На следующий день, довольно рано, я очень удивился, встретив его на улице Рене Шеффера — по идее, в это время он должен был еще приходить в себя с похмелья. Он шел не торопясь, но в то же время не был похож на обычного гуляющего. Он явно знал, куда идет. Я какое-то время следовал за ним. Дойдя до площади Сент-Эсеб, он решительно направился к боковой двери церкви, рядом с которой в час мессы обычно толпились нищие. Сейчас их было трое. Кажется, он их знал. Долго с ними разговаривал и, прежде чем продолжить свой путь в сторону улицы Эгалите, вынул и раздал купюры, которые, кажется, специально для них приготовил. Он даже обнялся с ними, прощаясь.

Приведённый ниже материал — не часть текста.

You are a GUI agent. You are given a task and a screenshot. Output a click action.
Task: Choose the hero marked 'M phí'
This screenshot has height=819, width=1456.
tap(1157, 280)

Я не стал следить за ним дальше и пошел своей дорогой. Не то чтобы я так уж торопился взяться за работу — закончить карточку могильщика с кладбища Сен-Аматр, а потом сделать три-четыре звонка и договориться о встречах с новыми жертвами картотеки (я смутно подумывал о бармене из «Филлоксеры» и фабриканте ароматизированных йогуртов из Шишери). Но — как бы это сказать? Что-то не ладилось. Я имею в виду с Соледад, разумеется. Я обещал не касаться этой темы, но, чтобы меня поняли, я все же должен упомянуть, что накануне она сделала нечто, отчего я порядком охладел (увы, ненадолго!) — нечто сексуальное (или, скорее, не слишком-то сексуальное), о чем я не расскажу. В своем отчаянии я думал об Эглантине как о последнем прибежище и уже решился ей позвонить — хотя бы только для того, чтобы узнать, что у нее нового, выздоровела ли она и тому подобное… Но когда я начал набирать ее номер, мне показалось, что рука у меня онемела, а трубка весит целую тонну. Я плюхнулся на диван в гостиной и включил телевизор. Это в одиннадцать-то утра! Бедный Кристоф!